___ Dataset records

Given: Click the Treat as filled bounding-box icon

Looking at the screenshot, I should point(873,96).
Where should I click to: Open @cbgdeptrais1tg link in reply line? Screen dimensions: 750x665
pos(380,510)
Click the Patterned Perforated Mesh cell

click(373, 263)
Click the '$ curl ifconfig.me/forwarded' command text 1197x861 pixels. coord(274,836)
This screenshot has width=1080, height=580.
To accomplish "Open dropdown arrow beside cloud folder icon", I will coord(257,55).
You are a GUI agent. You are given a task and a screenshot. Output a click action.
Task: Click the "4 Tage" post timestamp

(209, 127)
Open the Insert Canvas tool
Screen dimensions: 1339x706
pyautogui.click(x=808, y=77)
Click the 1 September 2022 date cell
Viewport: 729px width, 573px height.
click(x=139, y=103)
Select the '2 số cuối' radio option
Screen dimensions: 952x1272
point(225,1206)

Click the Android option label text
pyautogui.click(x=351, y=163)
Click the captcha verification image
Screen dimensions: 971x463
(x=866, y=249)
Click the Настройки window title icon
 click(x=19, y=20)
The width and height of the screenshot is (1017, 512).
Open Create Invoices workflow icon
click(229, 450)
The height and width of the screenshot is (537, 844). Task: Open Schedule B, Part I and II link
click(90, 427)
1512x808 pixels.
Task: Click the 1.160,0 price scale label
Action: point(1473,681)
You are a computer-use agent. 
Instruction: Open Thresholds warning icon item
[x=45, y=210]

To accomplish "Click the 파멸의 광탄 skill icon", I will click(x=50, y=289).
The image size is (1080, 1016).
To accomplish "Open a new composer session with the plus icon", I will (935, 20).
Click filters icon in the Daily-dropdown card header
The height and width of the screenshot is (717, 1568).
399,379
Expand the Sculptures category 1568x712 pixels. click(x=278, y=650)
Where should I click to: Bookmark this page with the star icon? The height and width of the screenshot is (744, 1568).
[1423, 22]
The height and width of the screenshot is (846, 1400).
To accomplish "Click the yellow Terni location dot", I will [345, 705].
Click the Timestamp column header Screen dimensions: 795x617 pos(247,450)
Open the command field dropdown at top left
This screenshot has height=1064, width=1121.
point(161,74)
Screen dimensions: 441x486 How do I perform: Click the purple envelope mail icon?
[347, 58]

______

- _Assignment_: Would you reproduce all the entries exactly?

- _Solution for this exercise_:
Given: Click the Treat as filled bounding-box icon

Looking at the screenshot, I should point(873,96).
Where should I click to: Open @cbgdeptrais1tg link in reply line? Screen dimensions: 750x665
pos(380,510)
Click the Patterned Perforated Mesh cell

click(373, 263)
Click the '$ curl ifconfig.me/forwarded' command text 1197x861 pixels. coord(274,836)
This screenshot has width=1080, height=580.
To accomplish "Open dropdown arrow beside cloud folder icon", I will coord(257,55).
You are a GUI agent. You are given a task and a screenshot. Output a click action.
Task: Click the "4 Tage" post timestamp

(209, 127)
Open the Insert Canvas tool
Screen dimensions: 1339x706
pyautogui.click(x=808, y=77)
Click the 1 September 2022 date cell
Viewport: 729px width, 573px height.
click(x=139, y=103)
Select the '2 số cuối' radio option
Screen dimensions: 952x1272
point(225,1206)

Click the Android option label text
pyautogui.click(x=351, y=163)
Click the captcha verification image
Screen dimensions: 971x463
(x=866, y=249)
Click the Настройки window title icon
 click(x=19, y=20)
The width and height of the screenshot is (1017, 512).
Open Create Invoices workflow icon
click(229, 450)
The height and width of the screenshot is (537, 844). Task: Open Schedule B, Part I and II link
click(90, 427)
1512x808 pixels.
Task: Click the 1.160,0 price scale label
Action: point(1473,681)
You are a computer-use agent. 
Instruction: Open Thresholds warning icon item
[x=45, y=210]

To accomplish "Click the 파멸의 광탄 skill icon", I will click(x=50, y=289).
The image size is (1080, 1016).
To accomplish "Open a new composer session with the plus icon", I will (935, 20).
Click filters icon in the Daily-dropdown card header
The height and width of the screenshot is (717, 1568).
399,379
Expand the Sculptures category 1568x712 pixels. click(x=278, y=650)
Where should I click to: Bookmark this page with the star icon? The height and width of the screenshot is (744, 1568).
[1423, 22]
The height and width of the screenshot is (846, 1400).
To accomplish "Click the yellow Terni location dot", I will [345, 705].
Click the Timestamp column header Screen dimensions: 795x617 pos(247,450)
Open the command field dropdown at top left
This screenshot has height=1064, width=1121.
point(161,74)
Screen dimensions: 441x486 How do I perform: Click the purple envelope mail icon?
[347, 58]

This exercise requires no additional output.